## About this task
Could you return each line from the one bearing "Instruction: Open comments" through the last line of the entries, exactly as it stands, with no pictures?

----------

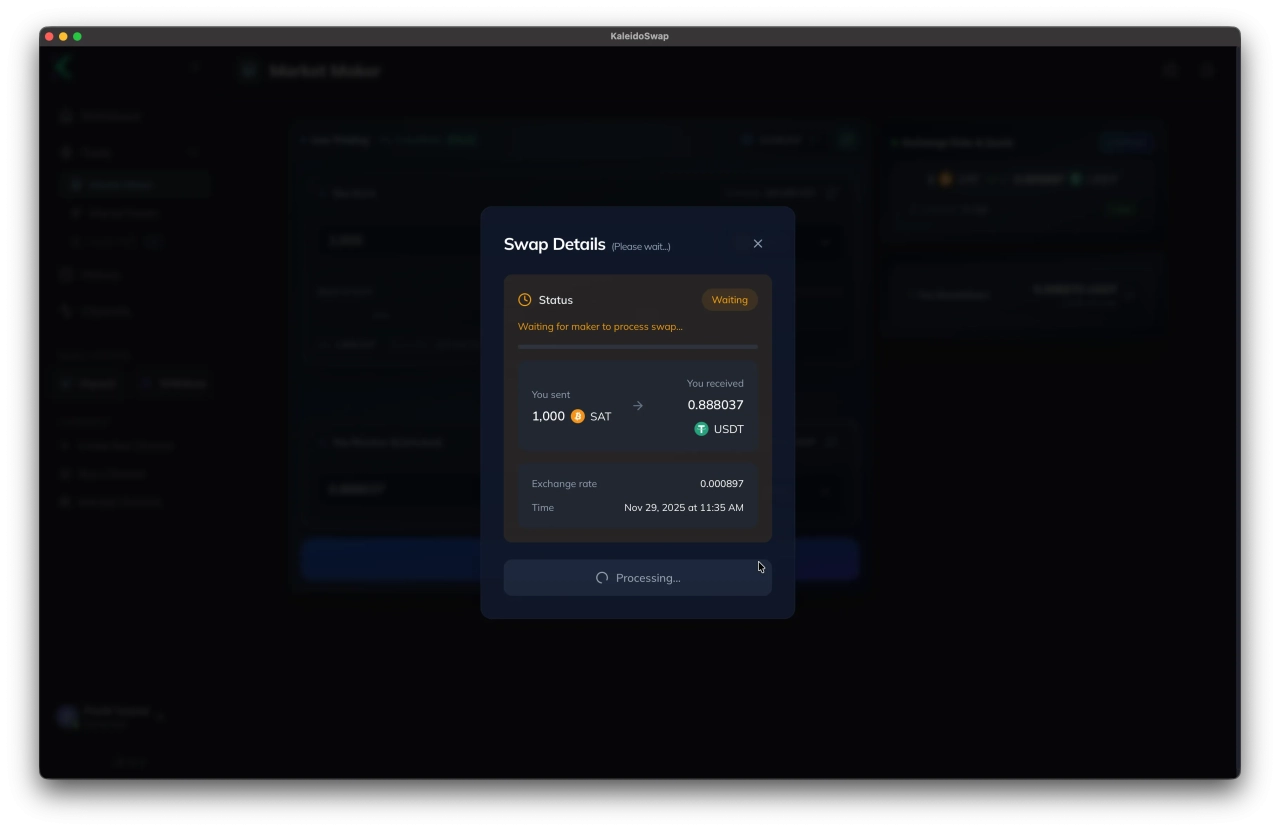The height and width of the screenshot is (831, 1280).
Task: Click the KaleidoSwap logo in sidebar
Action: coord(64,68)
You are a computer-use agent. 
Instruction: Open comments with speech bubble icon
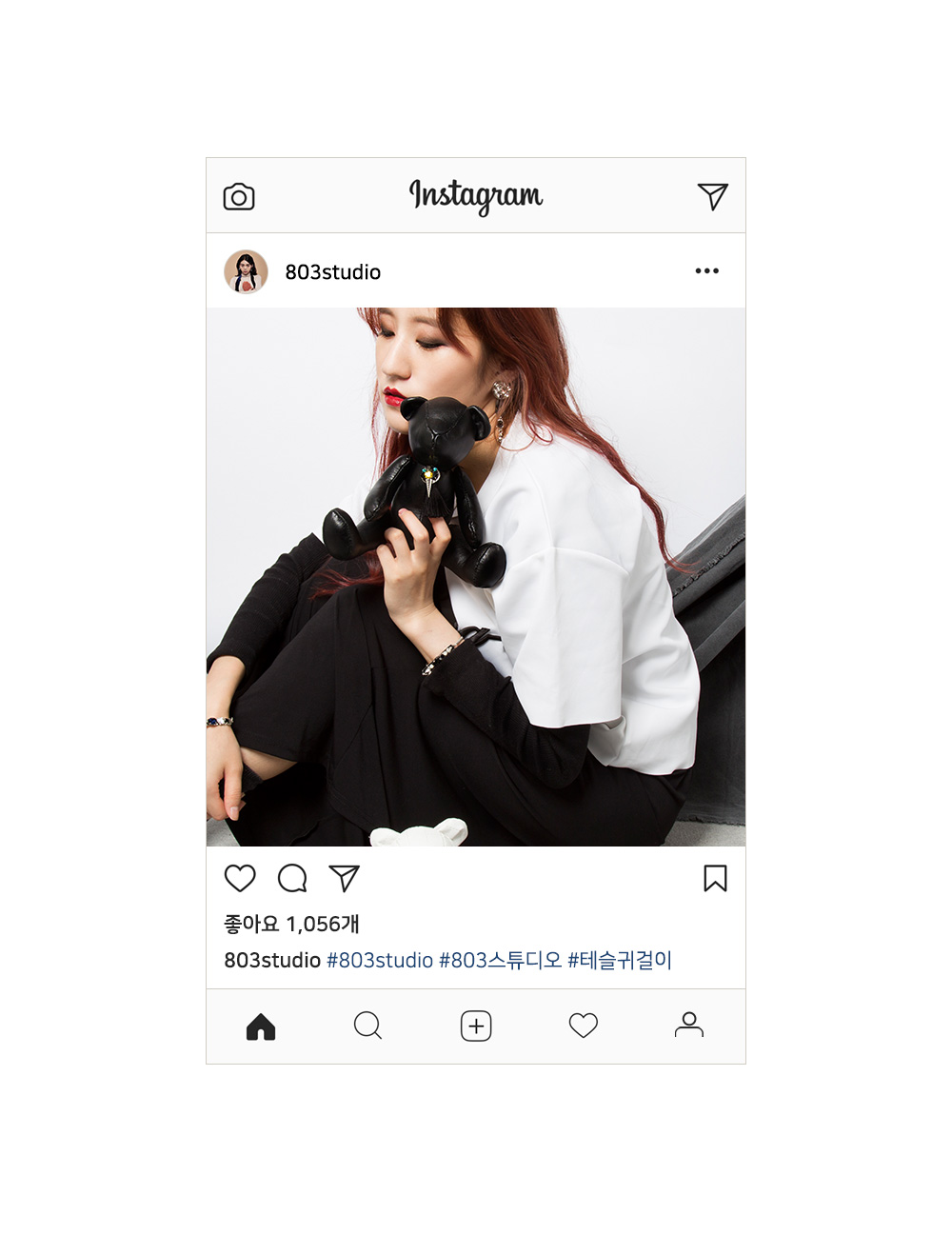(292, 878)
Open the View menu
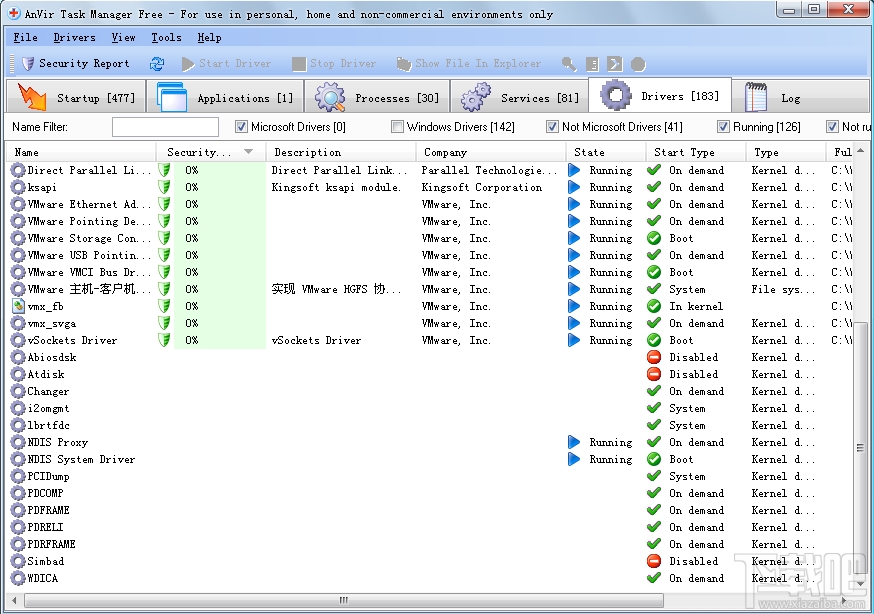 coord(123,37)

----------

## Result of this task
Instruction: Open comments with speech bubble icon
(292, 878)
Open the View menu
 coord(123,37)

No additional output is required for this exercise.